**WHAT IS REQUIRED:** Could you print every line from the first one of the records below through the line containing "Task: Switch to the Photo tab", with both included and nothing else?

[Pixel coordinate grounding data]
**********
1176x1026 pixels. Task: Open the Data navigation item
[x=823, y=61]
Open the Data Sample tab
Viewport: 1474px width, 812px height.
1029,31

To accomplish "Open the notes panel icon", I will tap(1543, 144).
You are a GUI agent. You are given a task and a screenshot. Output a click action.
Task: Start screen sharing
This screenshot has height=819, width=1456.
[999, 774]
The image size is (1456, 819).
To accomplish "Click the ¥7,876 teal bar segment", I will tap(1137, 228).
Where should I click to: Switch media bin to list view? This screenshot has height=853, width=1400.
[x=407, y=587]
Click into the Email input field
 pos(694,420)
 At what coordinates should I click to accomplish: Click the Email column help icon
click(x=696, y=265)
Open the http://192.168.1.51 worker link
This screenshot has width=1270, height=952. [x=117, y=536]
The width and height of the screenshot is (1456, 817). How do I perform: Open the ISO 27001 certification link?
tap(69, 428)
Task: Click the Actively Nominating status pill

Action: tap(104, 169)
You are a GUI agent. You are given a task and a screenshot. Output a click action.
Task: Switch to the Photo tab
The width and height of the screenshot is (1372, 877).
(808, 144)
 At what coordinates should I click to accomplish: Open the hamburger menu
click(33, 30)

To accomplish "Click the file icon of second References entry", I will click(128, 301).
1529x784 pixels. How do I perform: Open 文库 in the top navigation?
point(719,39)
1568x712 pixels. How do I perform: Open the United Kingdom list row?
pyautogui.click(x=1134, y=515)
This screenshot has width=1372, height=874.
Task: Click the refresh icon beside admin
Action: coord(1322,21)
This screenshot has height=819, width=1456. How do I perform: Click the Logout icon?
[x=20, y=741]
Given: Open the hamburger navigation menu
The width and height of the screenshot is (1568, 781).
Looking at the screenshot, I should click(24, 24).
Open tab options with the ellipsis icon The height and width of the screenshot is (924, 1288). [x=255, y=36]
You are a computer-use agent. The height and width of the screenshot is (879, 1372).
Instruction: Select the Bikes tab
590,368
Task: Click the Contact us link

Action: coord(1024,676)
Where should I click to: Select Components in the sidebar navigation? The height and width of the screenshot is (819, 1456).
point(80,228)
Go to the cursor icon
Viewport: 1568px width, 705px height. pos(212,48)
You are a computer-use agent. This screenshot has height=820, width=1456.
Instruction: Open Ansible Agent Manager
**********
**TASK ANSWER:**
1176x1026 pixels. Task: Open the Data navigation item
[x=823, y=61]
Open the Data Sample tab
Viewport: 1474px width, 812px height.
1029,31

To accomplish "Open the notes panel icon", I will tap(1543, 144).
You are a GUI agent. You are given a task and a screenshot. Output a click action.
Task: Start screen sharing
This screenshot has height=819, width=1456.
[999, 774]
The image size is (1456, 819).
To accomplish "Click the ¥7,876 teal bar segment", I will tap(1137, 228).
Where should I click to: Switch media bin to list view? This screenshot has height=853, width=1400.
[x=407, y=587]
Click into the Email input field
 pos(694,420)
 At what coordinates should I click to accomplish: Click the Email column help icon
click(x=696, y=265)
Open the http://192.168.1.51 worker link
This screenshot has width=1270, height=952. [x=117, y=536]
The width and height of the screenshot is (1456, 817). How do I perform: Open the ISO 27001 certification link?
tap(69, 428)
Task: Click the Actively Nominating status pill

Action: tap(104, 169)
You are a GUI agent. You are given a task and a screenshot. Output a click action.
Task: Switch to the Photo tab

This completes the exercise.